The Governor General of Indochina decreed to restructure the mechanism of village organization in 1904. This brought a strong resistance to the French who wanted to create a new class of French style landlords. The French colonialists imposed an austere policy for the working class, especially for tillers, and high taxes were imposed on farmers.
As was true with their Chinese predecessors, the French were engaged in a large number of public work's projects such as ports, railways, improved dikes, irrigation systems and roads in Vietnam. In 1910 the French completed a railroad from Vietnam to Kunming in the Yunnan province of southern China so they could sell French products to the Chinese and buy thing like silk, minerals, furs and precious stones. Until fairly recently is was easier to get goods to Kunming via Hanoi that Shanghai.
Saigon—the French Pearl of the Orient
Saigon was made into a Vietnamese version of Shanghai. Using forced labor, the French built a "Pearl of the Orient" with wide boulevards, flashy casinos, snooty sport clubs, luxury mansions, baccarat clubs, brothels, nightclubs, a cathedral and an opium factory on 74 Hai Ba trung Street. One French writer described Saigon as a "French city flowering alone out of a tropical swamp."
Unlike old Hanoi, which was founded in A.D. 1010, Saigon was little more than a hamlet until 1859, when the French captured it and transformed it into the "Pearl of the Orient," a bustling center of commerce in what became known as French Cochin China. before the French took over the most important town in the area was Cochin, a town founded by Chinese in 1788. At that time merchants from China, Japan and many European countries would sail upstream the Saigon River to reach the islet of Pho, a trading center. Cochin is still around and so are the Chinese.
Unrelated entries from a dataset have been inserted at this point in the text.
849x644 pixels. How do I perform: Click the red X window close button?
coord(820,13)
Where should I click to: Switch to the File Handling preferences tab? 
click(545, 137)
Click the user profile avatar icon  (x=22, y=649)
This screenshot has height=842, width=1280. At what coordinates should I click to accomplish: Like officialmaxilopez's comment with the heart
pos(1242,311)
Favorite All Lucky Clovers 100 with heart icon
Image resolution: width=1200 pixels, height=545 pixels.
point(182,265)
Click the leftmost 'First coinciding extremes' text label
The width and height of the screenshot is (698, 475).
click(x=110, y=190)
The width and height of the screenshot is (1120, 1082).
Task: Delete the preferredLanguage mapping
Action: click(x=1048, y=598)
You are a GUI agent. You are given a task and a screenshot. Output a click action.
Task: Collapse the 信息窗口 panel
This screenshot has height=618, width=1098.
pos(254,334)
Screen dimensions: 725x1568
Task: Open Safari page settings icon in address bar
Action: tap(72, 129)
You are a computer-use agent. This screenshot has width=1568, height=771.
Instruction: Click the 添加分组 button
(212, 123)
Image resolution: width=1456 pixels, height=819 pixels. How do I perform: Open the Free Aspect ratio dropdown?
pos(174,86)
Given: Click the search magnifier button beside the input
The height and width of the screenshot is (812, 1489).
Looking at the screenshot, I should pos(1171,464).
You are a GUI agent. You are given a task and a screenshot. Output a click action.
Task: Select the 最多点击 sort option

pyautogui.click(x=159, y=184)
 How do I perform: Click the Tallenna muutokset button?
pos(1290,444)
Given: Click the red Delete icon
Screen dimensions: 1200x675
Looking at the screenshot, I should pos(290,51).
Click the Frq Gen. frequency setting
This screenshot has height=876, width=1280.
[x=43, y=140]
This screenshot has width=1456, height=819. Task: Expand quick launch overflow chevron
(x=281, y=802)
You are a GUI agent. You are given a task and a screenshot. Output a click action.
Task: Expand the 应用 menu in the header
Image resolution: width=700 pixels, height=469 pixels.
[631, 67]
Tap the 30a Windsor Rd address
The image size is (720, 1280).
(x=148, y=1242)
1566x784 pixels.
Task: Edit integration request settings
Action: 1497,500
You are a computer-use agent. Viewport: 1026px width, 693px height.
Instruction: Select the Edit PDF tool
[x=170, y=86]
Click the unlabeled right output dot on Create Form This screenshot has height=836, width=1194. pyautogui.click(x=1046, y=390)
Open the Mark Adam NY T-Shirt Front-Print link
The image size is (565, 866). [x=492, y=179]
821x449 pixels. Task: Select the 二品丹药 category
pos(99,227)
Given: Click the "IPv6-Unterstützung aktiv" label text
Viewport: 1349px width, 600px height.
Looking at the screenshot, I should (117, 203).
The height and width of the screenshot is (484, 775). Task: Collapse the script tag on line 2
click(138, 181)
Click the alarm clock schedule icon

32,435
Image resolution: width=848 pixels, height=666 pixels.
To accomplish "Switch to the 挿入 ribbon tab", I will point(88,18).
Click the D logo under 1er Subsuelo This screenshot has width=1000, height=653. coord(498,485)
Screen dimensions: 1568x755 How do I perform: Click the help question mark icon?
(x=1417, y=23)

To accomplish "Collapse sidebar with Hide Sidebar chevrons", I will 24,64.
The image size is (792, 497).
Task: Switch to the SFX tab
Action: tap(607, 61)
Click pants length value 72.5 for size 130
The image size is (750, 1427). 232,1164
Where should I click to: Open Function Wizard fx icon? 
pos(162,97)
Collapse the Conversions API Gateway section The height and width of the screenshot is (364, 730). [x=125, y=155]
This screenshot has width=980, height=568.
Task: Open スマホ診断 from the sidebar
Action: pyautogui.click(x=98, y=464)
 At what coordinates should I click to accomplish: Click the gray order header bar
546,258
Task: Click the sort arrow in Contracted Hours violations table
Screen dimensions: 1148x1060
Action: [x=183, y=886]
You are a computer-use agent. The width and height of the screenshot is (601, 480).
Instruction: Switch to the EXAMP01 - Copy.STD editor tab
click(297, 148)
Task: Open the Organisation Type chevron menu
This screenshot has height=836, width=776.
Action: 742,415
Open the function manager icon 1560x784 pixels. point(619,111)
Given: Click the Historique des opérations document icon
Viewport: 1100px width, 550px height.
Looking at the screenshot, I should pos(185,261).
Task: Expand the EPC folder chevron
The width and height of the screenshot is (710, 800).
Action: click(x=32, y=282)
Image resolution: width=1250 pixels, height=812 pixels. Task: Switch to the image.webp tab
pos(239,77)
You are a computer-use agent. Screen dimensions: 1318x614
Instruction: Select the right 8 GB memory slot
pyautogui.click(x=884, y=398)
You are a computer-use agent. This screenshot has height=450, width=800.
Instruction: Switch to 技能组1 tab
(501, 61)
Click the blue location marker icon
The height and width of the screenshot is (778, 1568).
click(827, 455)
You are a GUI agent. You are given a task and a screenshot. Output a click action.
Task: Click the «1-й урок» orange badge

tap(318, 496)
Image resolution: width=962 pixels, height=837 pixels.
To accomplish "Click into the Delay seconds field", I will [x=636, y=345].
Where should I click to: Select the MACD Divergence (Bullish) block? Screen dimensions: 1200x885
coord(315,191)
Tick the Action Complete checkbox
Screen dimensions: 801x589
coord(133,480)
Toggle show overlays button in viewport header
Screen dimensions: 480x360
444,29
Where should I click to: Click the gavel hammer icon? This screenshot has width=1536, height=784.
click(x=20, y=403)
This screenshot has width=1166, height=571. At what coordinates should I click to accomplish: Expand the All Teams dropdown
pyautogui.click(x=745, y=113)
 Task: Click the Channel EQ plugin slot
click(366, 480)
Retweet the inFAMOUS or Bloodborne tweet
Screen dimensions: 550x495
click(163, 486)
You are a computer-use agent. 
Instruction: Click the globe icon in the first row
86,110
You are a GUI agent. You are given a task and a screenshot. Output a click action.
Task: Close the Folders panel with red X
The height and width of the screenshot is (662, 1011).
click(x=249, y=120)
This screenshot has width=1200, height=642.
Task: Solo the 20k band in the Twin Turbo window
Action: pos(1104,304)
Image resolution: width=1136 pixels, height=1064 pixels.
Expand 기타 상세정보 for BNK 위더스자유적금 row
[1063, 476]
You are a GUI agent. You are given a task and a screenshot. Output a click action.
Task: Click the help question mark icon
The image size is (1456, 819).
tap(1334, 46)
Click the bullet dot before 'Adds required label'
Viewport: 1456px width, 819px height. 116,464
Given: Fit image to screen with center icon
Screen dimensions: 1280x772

The Port of Saigon was established in 1862. In 1874, Cholon merged with Saigon, and this grew into the largest city in Indochina. During much the French colonial period Saigon was a lazy colonial outpost surrounded by rubber plantations. Saigon grew from about 400,000 people to one million during World War II when hundreds of thousands fled to the city during the Japanese occupation. After that war many of the 900,000 or so non-Communists that fled from North Vietnam after it was taken over by the Viet Minh fled there also.
One of the focal points of Saigon during its colonial heyday was the Hotel Continental, built in 1880 by Pierre Cazeau, a home-appliance and construction material producer. Tien Dat wrote in The Saigon Times Weekly: "In the late 19th century, there were no automobiles and airplanes in Saigon. The high-class traveled in the city by horse-drawn carriages. This means of transport was quite popular on the Catinat (now Dong Khoi), the main street in Saigon at the time. In 1880, French architects started work on a luxury hotel there, which was to be seen as a landmark in the city's social and economic life and a milestone of the hospitality business in Saigon. The majority of the Continental Hotel's customers were French officials, high- ranking civil servants, ladies and luxury travelers who stopped by Saigon on their tours from Hong Kong to Japan or on their trips to the Angkor Temples, the world's seventh wonder. [Source: By Tien Dat - The Saigon Times Weekly - September 29, 2002]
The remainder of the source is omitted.